Enhanced Infrastructure for Creation & Collection of Translation Resources Zhiyi Song, Stephanie Strassel (speaker), Gary Krug, Kazuaki Maeda.

Slides:



Advertisements
Similar presentations
Configuration management
Advertisements

Configuration management
© Nuance Communications, Inc. All rights reserved. Page 1 Nuance ® AutoStore ® for SAP ® solutions.
TAP-ET: TRANSLATION ADEQUACY AND PREFERENCE EVALUATION TOOL Mark Przybocki, Kay Peterson, Sébastien Bronsart May LREC 2008 Marrakech, Morocco.
Transformations at GPO: An Update on the Government Printing Office's Future Digital System George Barnum Coalition for Networked Information December.
Assurance through Enhanced Design Methodology Orlando, FL 5 December 2012 Nirav Davé SRI International This effort is sponsored by the Defense Advanced.
THE TRANSLATION NETWORK Overview  Easily manage your multilingual sites  Synchronize content and manage changes  Translate content on the fly  Use.
Speech and Language Technologies in the Next Generation Localisation CSET Prof.
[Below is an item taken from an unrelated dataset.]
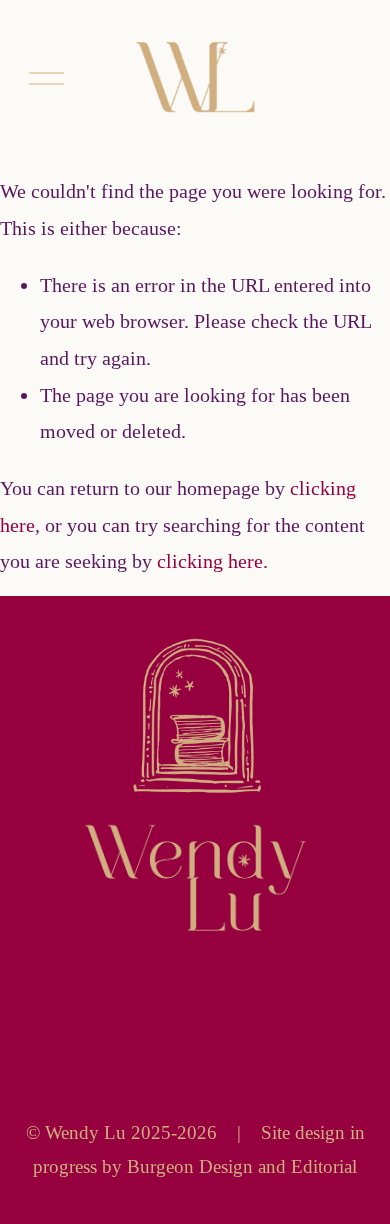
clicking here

Andy Way, School of Computing, DCU.
Information Retrieval in Practice
4/14/20051 ACE Annotation Ralph Grishman New York University.
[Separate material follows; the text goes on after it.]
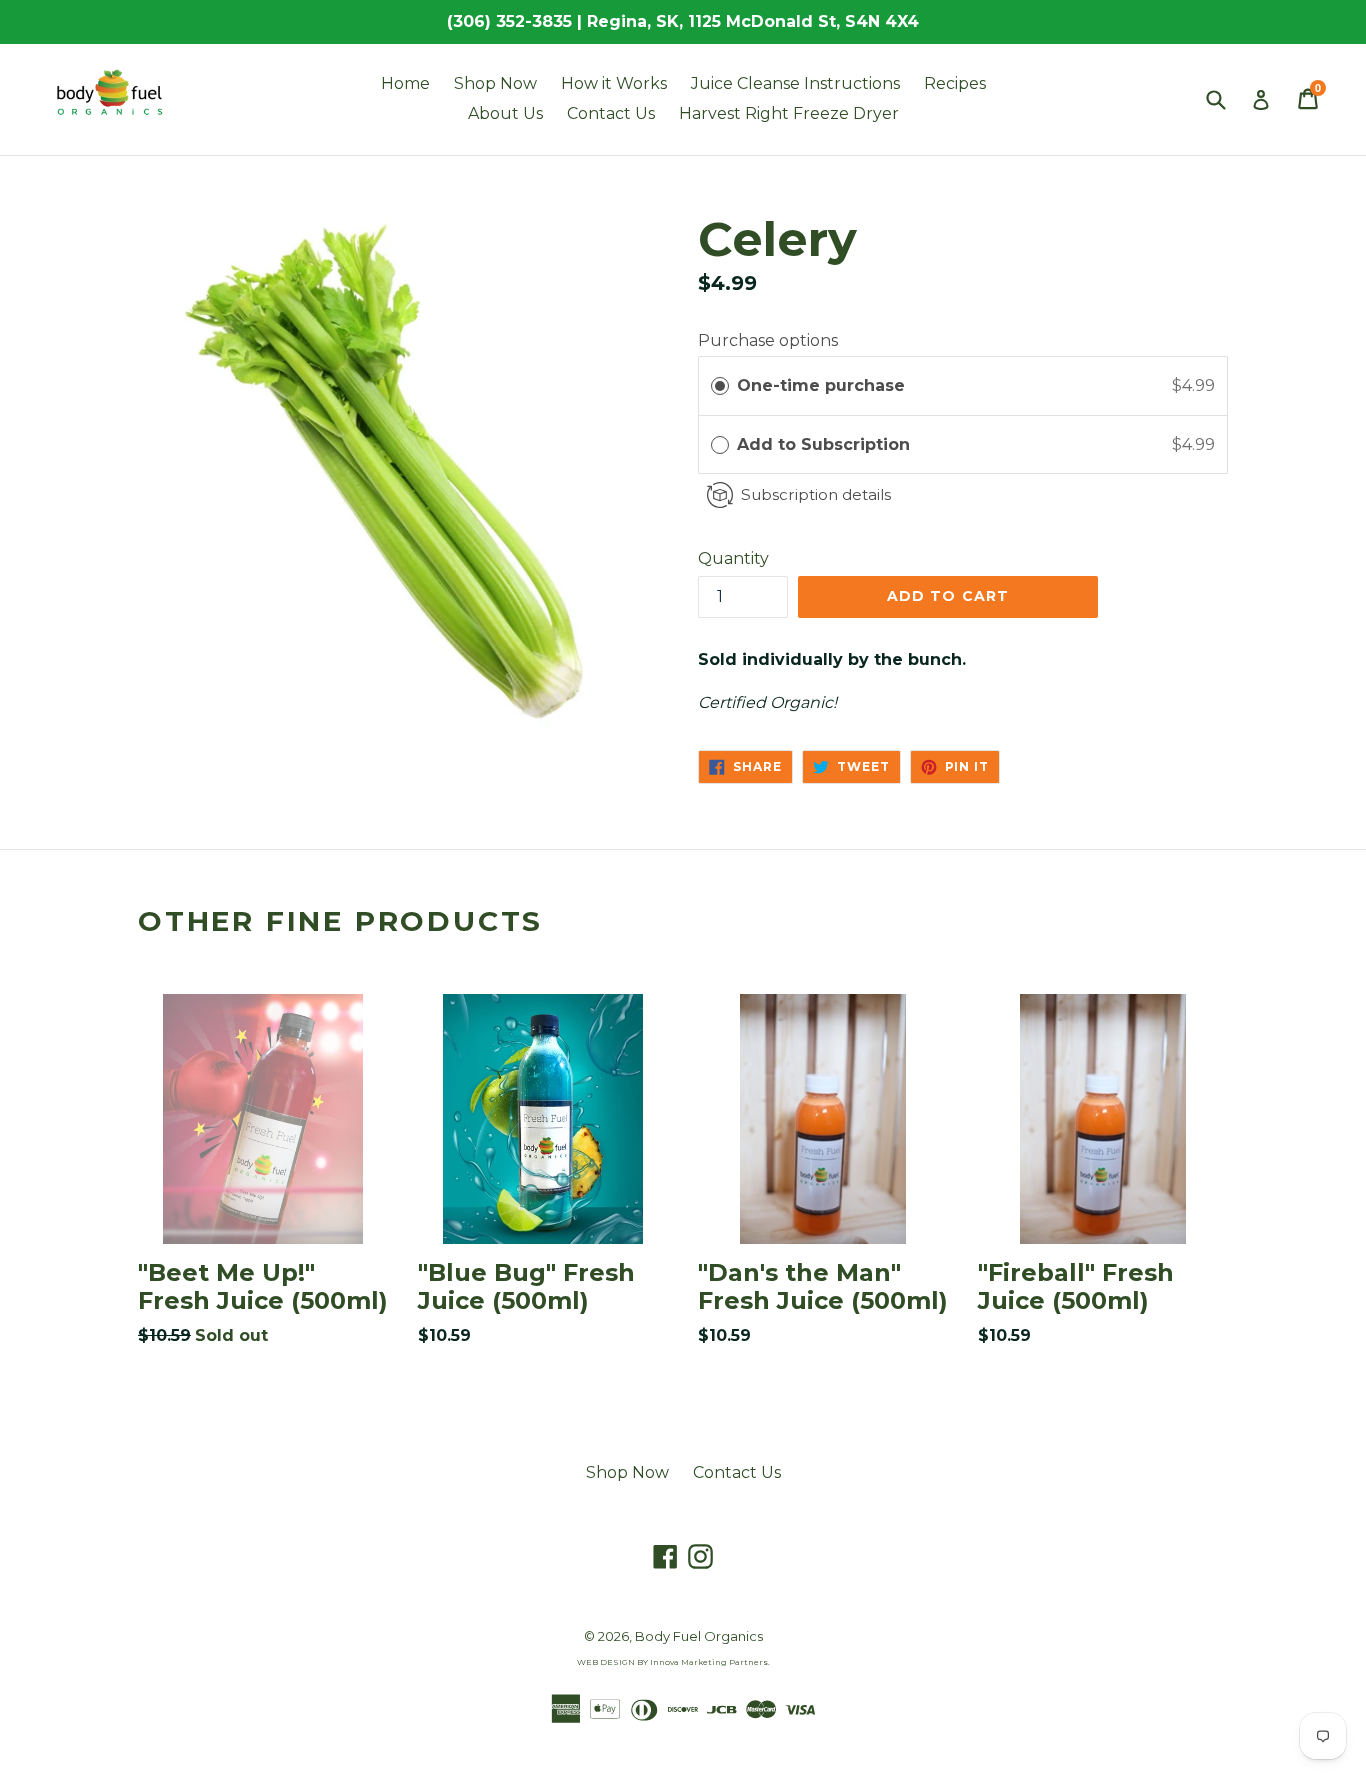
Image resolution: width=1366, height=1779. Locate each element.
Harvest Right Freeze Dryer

Tools and Services for the Long Term Preservation and Access of Digital Archives Joseph JaJa, Mike Smorul, and Sangchul Song Institute for Advanced Computer.
Overview of Search Engines
Lecture-8/ T. Nouf Almujally
1 Electronic Filing System United States Patent and Trademark Office.
Digitization at the National Archives and Records Administration Doris Hamburg Director, Preservation Programs James Hastings Director, Access Programs.
© 2014 The MITRE Corporation. All rights reserved. Stacey Bailey and Keith Miller On the Value of Machine Translation Adaptation LREC Workshop: Automatic.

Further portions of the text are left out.